» TASK: Reproduce without any pictures the lines from the one that contains "How do I perform: Expand" through the end of the records, exactly as written.

RECORDS SUPPLIED START

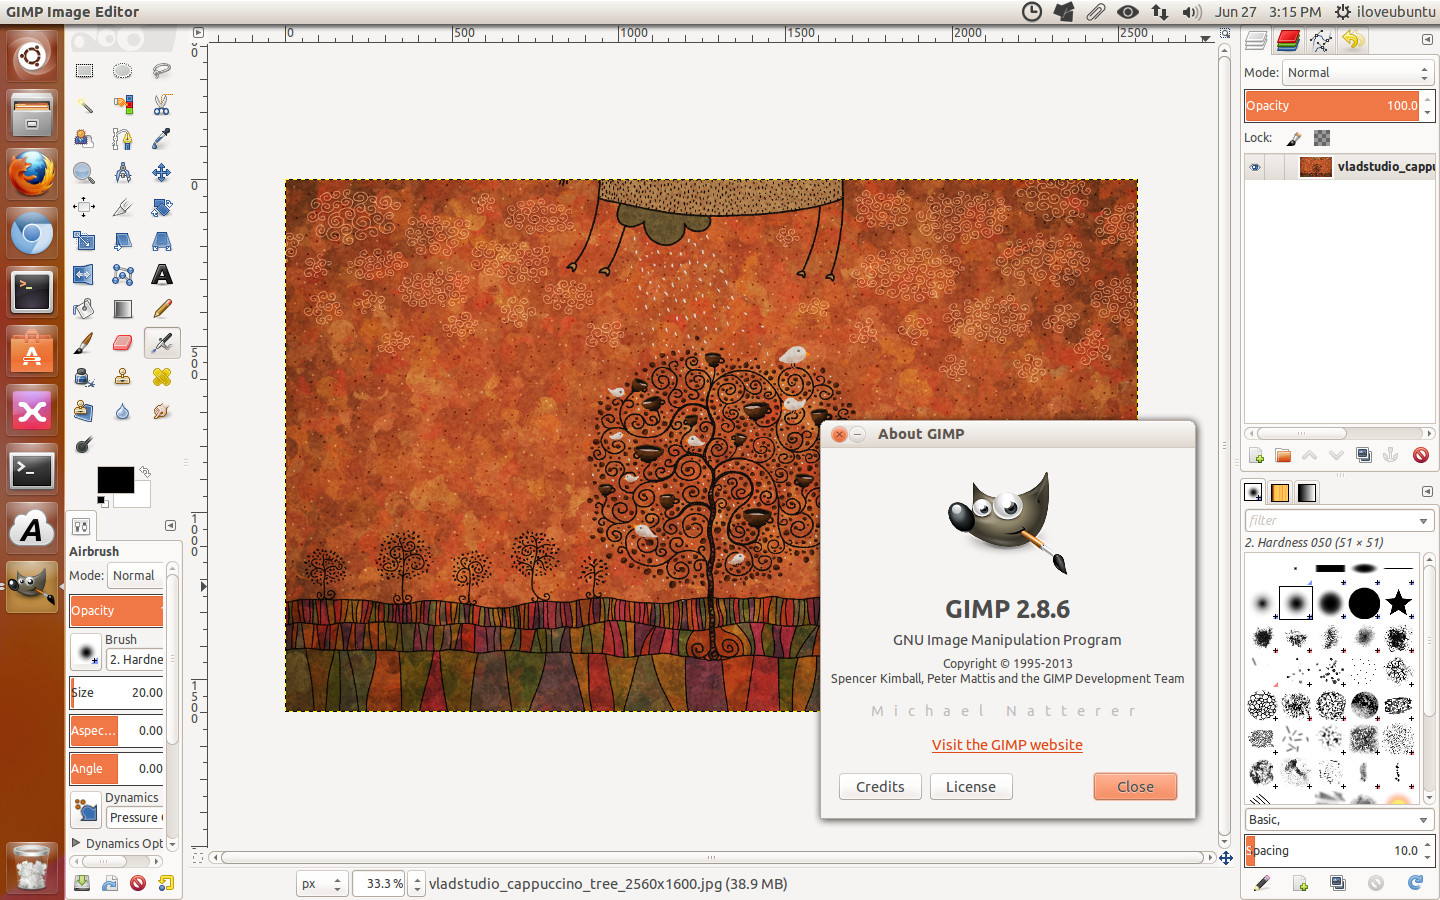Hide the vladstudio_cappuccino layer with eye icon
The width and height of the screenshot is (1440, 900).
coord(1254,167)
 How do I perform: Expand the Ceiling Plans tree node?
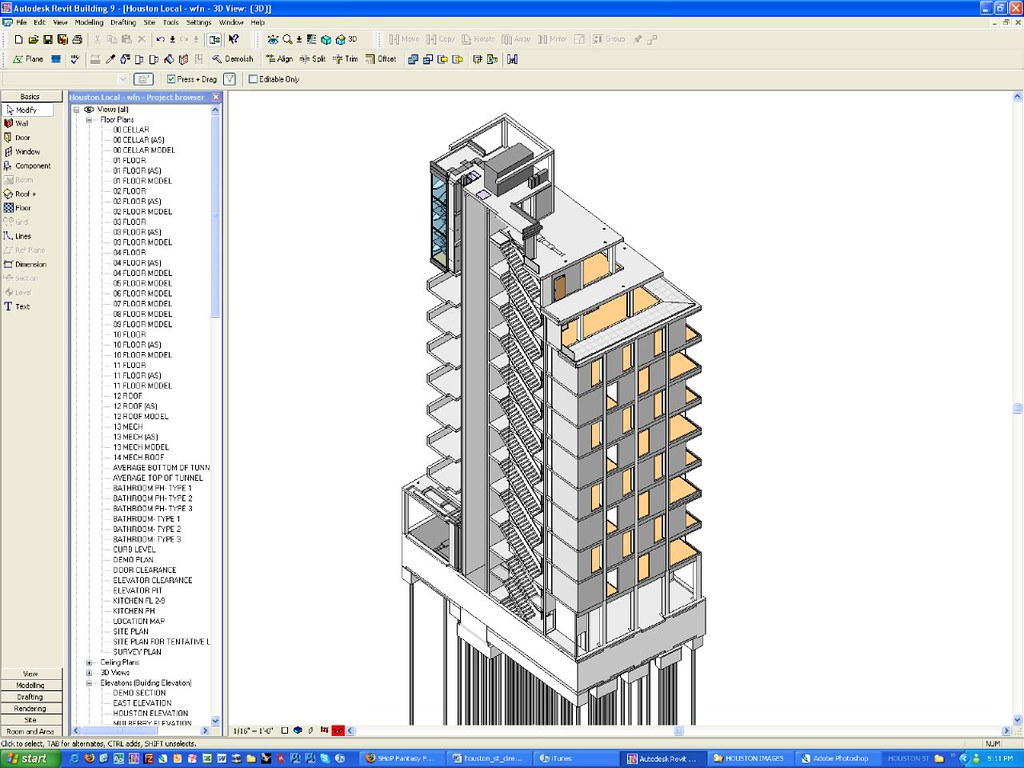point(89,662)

RECORDS SUPPLIED END

» EXERCISE SOLUTION:
 How do I perform: Expand the Ceiling Plans tree node?
point(89,662)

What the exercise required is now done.